[Collected data entries]
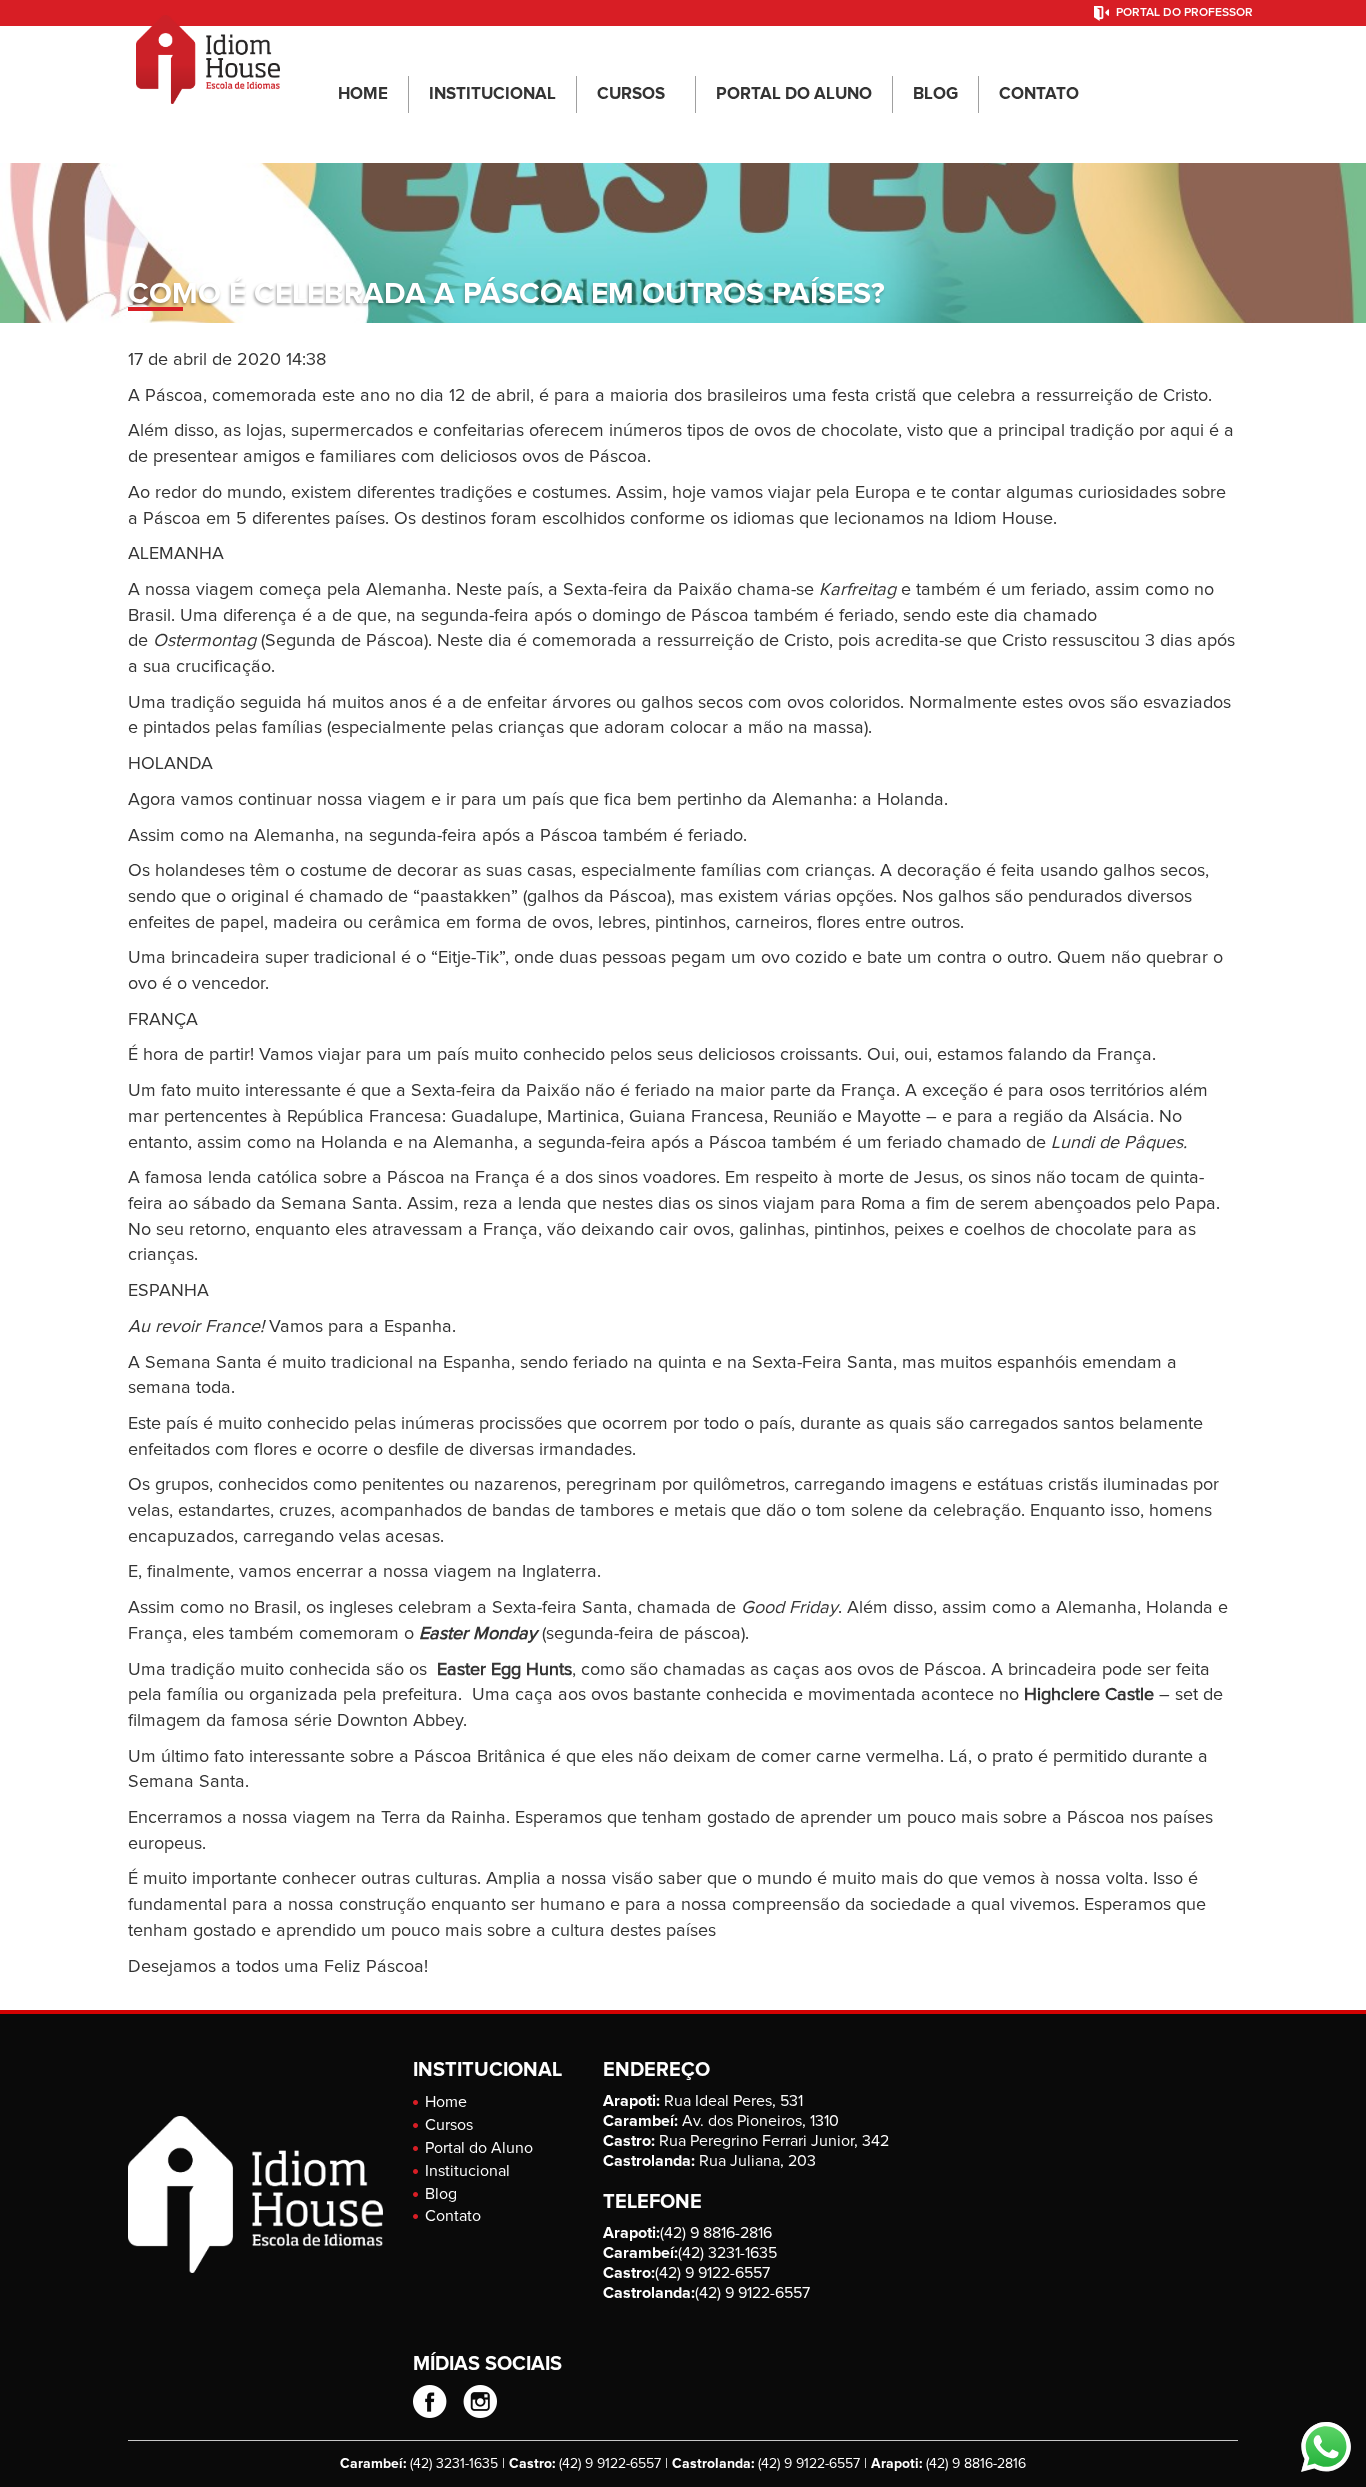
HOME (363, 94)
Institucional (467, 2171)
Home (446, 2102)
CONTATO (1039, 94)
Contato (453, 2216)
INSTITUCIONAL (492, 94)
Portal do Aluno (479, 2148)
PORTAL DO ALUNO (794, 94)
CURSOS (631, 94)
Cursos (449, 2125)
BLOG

_Problem details_.
Transcribe the complete set of entries verbatim. No pictures belong in the copy.

_Answer to this problem_.
HOME (363, 94)
Institucional (467, 2171)
Home (446, 2102)
CONTATO (1039, 94)
Contato (453, 2216)
INSTITUCIONAL (492, 94)
Portal do Aluno (479, 2148)
PORTAL DO ALUNO (794, 94)
CURSOS (631, 94)
Cursos (449, 2125)
BLOG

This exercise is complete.